This headline is a lie. It’s not that I think algorithms are bad. They’re not. Honestly, I think that’s how many of us move through our days without killing ourselves or someone else. We habitually take the medications prescribed by our doctors; we cook our eggs (and avoid salmonella); we follow the steps for safely backing our cars out of the driveway; we put on our socks before our shoes.
Even certain mathematical algorithms are very useful, like the order of operations (or PEMDAS).
But in the end, I think that dictated algorithms are not so great for people, especially people who are learning a new skill, and especially when the algorithm has little to no meaning or context.
Don’t know what an algorithm is? Check out my earlier post defining algorithms.
People Aren’t Machines
There are many different educational philosophies that drive how we teach math. For generations, teachers worked under the assumption that young minds were tabula rasas or blank slates. Some educators took this to mean that we were empty pitchers, waiting to be filled with information.
This is how teaching algorithms got such a strong-hold on our educational system. Teachers were expected to introduce material to students, who were seen as completely ignorant of any part of the process. Through instruction, students learned step-by-step processes, with very little context.
In recent years, however, our understanding of neurology and psychology has deepened. We understand, for example, that children’s personalities are somewhat set at birth. And that their brains develop in predictable ways. We are also beginning to realize that certain types of learning and teaching promote deeper understanding.
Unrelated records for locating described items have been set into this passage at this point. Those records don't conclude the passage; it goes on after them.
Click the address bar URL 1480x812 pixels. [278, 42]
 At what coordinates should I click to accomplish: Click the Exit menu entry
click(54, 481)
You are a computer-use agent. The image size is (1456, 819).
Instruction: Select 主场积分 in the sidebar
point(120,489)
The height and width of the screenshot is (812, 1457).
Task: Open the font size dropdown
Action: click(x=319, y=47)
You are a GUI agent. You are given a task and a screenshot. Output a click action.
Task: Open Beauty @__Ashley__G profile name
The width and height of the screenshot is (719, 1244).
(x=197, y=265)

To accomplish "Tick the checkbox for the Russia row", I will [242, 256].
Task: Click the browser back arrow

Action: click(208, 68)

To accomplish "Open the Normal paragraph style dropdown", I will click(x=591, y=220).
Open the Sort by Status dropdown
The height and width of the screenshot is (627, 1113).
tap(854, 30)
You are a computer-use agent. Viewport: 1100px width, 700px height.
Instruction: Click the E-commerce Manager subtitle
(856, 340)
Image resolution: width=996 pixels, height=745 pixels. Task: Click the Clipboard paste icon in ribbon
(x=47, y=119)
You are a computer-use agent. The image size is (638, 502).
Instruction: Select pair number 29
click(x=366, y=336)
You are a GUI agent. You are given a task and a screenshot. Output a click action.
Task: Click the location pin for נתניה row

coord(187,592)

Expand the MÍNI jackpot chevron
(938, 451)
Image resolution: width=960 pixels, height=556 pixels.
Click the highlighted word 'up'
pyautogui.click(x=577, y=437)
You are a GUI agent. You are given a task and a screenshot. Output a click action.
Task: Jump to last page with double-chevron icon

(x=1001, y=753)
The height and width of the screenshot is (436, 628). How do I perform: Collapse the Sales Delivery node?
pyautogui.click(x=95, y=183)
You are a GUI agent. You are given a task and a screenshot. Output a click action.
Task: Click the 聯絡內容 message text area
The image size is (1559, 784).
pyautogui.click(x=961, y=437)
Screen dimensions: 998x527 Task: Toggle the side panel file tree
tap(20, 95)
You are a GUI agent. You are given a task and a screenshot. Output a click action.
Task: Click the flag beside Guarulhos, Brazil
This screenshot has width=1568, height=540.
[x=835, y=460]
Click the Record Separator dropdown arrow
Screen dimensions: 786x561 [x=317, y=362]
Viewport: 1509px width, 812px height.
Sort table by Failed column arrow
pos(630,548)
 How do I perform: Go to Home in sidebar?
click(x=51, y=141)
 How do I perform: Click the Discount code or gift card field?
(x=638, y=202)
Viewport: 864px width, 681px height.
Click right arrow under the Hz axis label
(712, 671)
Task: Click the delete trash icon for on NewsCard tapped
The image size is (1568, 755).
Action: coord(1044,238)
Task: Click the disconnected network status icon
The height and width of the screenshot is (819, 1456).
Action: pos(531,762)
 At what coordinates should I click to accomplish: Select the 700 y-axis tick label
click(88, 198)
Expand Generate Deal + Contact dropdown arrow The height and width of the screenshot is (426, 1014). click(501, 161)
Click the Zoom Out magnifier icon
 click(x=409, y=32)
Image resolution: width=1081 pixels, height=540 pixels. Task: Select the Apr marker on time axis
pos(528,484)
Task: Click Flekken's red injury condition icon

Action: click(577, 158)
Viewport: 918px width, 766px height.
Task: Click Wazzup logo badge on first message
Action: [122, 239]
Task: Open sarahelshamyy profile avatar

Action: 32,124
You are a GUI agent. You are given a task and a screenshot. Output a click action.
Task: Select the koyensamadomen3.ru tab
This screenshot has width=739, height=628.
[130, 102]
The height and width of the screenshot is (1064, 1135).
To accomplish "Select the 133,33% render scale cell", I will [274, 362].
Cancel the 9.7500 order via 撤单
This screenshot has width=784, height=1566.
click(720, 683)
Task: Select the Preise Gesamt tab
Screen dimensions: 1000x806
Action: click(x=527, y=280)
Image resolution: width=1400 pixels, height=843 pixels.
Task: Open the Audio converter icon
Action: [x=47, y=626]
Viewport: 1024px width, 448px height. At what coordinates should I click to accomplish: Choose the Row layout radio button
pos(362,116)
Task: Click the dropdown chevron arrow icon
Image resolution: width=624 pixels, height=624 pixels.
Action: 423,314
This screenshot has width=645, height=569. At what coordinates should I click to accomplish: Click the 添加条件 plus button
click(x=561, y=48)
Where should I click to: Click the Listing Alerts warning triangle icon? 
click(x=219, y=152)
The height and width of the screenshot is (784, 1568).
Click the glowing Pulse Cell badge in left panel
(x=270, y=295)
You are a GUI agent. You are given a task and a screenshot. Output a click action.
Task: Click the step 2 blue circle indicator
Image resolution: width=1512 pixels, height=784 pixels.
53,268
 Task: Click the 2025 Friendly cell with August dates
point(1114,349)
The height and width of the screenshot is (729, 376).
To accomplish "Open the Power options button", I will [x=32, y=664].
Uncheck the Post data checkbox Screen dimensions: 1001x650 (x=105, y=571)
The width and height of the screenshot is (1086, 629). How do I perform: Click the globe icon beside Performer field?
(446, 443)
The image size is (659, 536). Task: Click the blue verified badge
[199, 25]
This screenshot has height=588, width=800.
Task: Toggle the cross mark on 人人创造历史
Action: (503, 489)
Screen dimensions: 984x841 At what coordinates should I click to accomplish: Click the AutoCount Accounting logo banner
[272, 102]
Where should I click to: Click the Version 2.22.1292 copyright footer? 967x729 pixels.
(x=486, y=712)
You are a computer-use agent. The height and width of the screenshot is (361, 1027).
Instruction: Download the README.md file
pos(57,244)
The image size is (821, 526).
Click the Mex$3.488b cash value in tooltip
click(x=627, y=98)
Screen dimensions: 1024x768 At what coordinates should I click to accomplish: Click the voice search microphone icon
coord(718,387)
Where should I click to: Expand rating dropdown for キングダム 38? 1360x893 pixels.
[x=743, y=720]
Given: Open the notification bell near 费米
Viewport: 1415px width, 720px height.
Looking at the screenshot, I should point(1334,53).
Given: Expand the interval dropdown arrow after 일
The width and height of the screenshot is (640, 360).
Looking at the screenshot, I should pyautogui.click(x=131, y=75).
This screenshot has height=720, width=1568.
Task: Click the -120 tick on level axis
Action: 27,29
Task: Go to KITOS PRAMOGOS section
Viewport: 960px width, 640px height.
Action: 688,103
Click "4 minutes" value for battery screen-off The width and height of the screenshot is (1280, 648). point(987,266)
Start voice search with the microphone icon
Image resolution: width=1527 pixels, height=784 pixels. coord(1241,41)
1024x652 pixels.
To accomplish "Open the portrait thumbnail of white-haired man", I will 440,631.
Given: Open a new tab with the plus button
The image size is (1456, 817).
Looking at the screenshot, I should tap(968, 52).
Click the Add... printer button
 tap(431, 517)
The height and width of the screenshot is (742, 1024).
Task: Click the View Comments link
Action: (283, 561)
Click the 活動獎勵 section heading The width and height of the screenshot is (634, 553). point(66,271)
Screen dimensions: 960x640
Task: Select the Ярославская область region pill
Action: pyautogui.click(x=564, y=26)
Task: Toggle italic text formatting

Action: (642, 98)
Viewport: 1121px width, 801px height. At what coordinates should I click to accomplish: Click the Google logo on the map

The result is a better sense of students as individuals. Instead of a class filled with homogeneous little minds, we know now that kids (and grownups) are wildly different–in the way they digest information and approach problems. (To be fair, this is closer to John Locke’s original theory of tabula rasa, in which he states that the purpose of education is to create intellect, not memorize facts.)
In terms of a moral, there’s not much I recommend in this Pink Floyd video, but I can certainly identify with the kids’ anger at being treated like cogs in the educational system. Besides, it’s cool.
A Case for Critical Thinking
Certainly critical thinking is not completely absent in the teaching of algorithms. It’s marvelous when kids (and adults) make connections within the steps of a mathematical process. But critical thinking is much more likely, when the process is more open-ended. Give kids square tiles to help them understand quadratic equations, and they’ll likely start factoring without help. Let students play around with addition of multi-digit numbers, and they’ll start figuring out place value on their own.
You can’t beat that kind of learning.
See, when someone tells us something, our brains may or may not really engage. But when we’re already engaged in the discovery process, we’re much more likely to make big connections and remember them longer.
That’s not to say that learning algorithms is bad. But think of the way you might add two multi-digit numbers without a calculator. Instead of stacking them up and adding from right to left (remembering to carry), you might do something completely different, like add up all of the hundreds and tens and ones — and add again. In many ways, you’re still following the algorithm, but in a deconstructed way.
And in the end, who cares what process you follow–as long as you get to the correct answer and feel confident.
Teaching Algorithms is Easier, Sort Of
So if discovering processes is so much better, why does much of our educational system still teach algorithms? Well, because it’s more efficient in a lot of ways. It’s easier to stand in front of a group of kids and teach a step-by-step process. It’s harder–and noisier–to let kids work in groups, using manipulatives to answer open-ended questions. It might even take longer.
But I say that based on what we now know about kids’ personalities and brains, we’re not doing them much good with lecture-style classes. So in the long run, it’s easier to teach with discovery-based methods. Kids remember the information longer and get great neurological exercise. This allows for many more connections. At that point, the teacher is more of a coach than anything else.
In the end, we all use algorithms. But isn’t it better when we decide what steps to follow, through trial and error, a gut instinct or discovering the basic concepts underlying the process? That’s where we have a big edge over machines. After all, humans are inputting the algorithms that machines use.